> **DOCUMENT SEGMENT**
+++

Courageous Jurors Changed History
September 5 is celebrated as Jury Rights Day. The story of how that came to be is so compelling, it could be made into a movie that would thrill even early 21st Century viewers. The courage in the face of very real physical threats and tyranny is stirring.
In 1664, the British Restoration Parliament passed the Conventicles Act, which made non-Anglican religious meetings of five or more illegal. Many trials of Quakers resulted, and the Quakers responded with pamphlets using 1640’s Leveller ideas urging that juries use their own interpretation of the law to refuse to convict under the act. Judges, however, began to fine juries for not bringing in the verdict that the judges thought lawful when they did acquit Quakers being prosecuted under the act.
In 1670, the pictured William Penn, who would later found Pennsylvania, and William Mead were arrested for preaching to a Quaker assembly and charged with the capital offenses of unlawful and tumultuous assembly, disturbance of the peace, and riot. There were many injustices visited upon the defendants and jury during the trial. Court recorder John Howel refused to allow Penn to view the indictment before pleading.
Setting the tone of the trial, Lord Mayor Starling, the presiding judicial officer, asked Penn and Mead in the presence of the jury why they were not wearing their hats, ordering the officers in the court to put their hats on their heads. No sooner than done, Recorder Howel berated them for their disrespect of the King’s Court for wearing their hats and fined them forty marks each for doing so.
Defending themselves, Penn and Mead had both asked for and received assurances that they would receive “Liberty in making [their] defence.” Despite this, when they repeatedly asked for a statement of the law upon which they were charged, both Penn and Mead were thrown in the bale-dock, a cage under floor level at one end of the courtroom from which the defendant could be heard if shouting, but could not be seen by the jury. At one point, Howel threatened to have Mead’s tongue cut out.
The jury came back the first time after an hour and a half split eight to four, with Edward Bushell in the group of four dissenters. The panel of judges threatened Bushell with indictment and one threatened to put a mark upon him, before sending the jury back for more consideration. The next time the jury came back, they had a unanimous decision and delivered it for William Penn as, “Guilty of Speaking in Gracious-Street.” The judges refused this verdict and, after more threats, sent the jury back for more deliberation. A half hour later, the jury returned with a written, signed verdict, repeating Penn’s verdict, and declaring Mead not guilty.
The judges refused to accept the verdict, despite Penn’s protests. Howel declared that the jury should be locked up “without Meat, Drink, Fire, and Tobacco” until the jury returned a verdict that the court would accept. As the jury left the room, Penn told them, “You are Englishmen, mind your priviledge, give not away your Right.” Bushell and others replied, “Nor will we ever do it.” The jury was kept all night as Howel had instructed, and was even denied a chamber-pot.

+++

> **DATASET EXCERPTS**

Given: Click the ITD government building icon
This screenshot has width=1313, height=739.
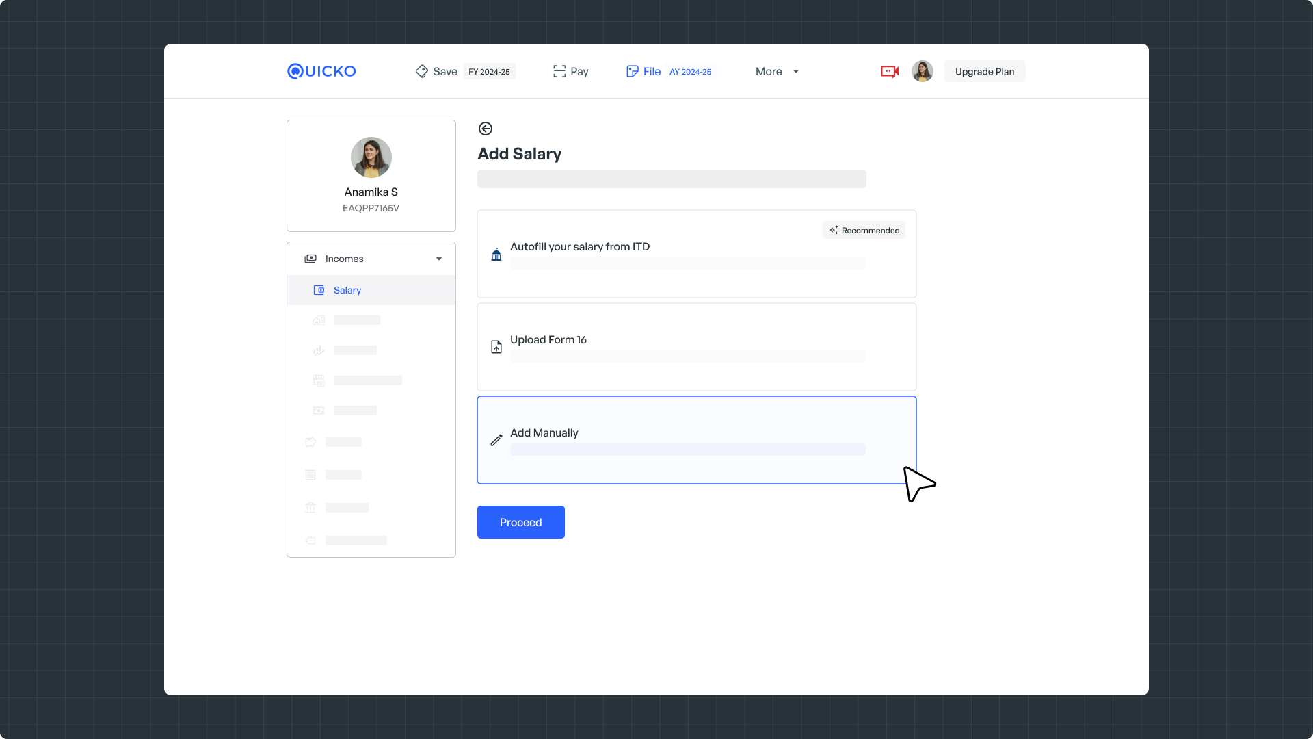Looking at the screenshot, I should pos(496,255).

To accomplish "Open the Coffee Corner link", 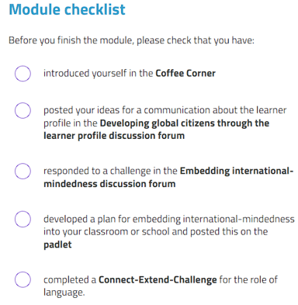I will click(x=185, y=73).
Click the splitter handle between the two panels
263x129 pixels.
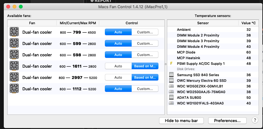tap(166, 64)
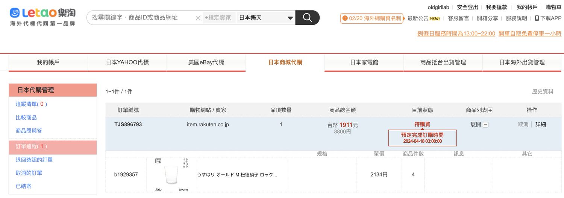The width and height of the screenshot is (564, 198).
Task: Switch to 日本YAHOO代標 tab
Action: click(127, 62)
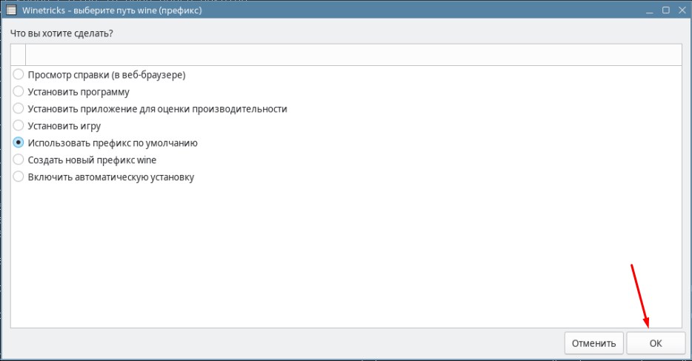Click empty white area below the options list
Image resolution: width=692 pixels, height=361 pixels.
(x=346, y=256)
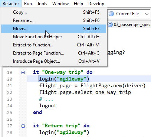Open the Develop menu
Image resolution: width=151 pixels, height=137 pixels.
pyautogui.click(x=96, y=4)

+++

> **TASK INSTRUCTIONS**
**A)** In the account of the Penn and Mead jury trial, how much did Recorder Howel fine each defendant for wearing his hat in court?
**B)** Continue the account of the Penn and Mead jury trial from where it stops.

> **FINAL RESULTS**
**A)** Forty marks each.

**B)**
In the morning, the jury repeated their verdict once again. Penn asked if the Recorder accepted the verdict given for Mead, but Howel said, “It cannot be a Verdict, because you are indicted for a Conspiracy; and one being found not guilty, and not the other, it could not be a Verdict.” After the jury was sent out once again and returned again with the same verdict, Lord Mayor Starling threatened to cut Edward Bushell’s nose. Howel stated, “Till now I never understood the Reason of the Policy and Prudence of the Spaniards, in suffering the Inquisition among them: And certainly it will never be well with us, till something like the Spanish Inquisition be in England.” The jury was then locked up in Newgate prison for another night with “several sworn” to deny them food, drink, fire, tobacco, and toilet facilities.
In the morning, September 5, 1670, the jury repeated its earlier verdict. Then refused by the judges, they finally gave a not guilty verdict for Penn as well as Mead. The judges required each juror to independently state his name and verdict.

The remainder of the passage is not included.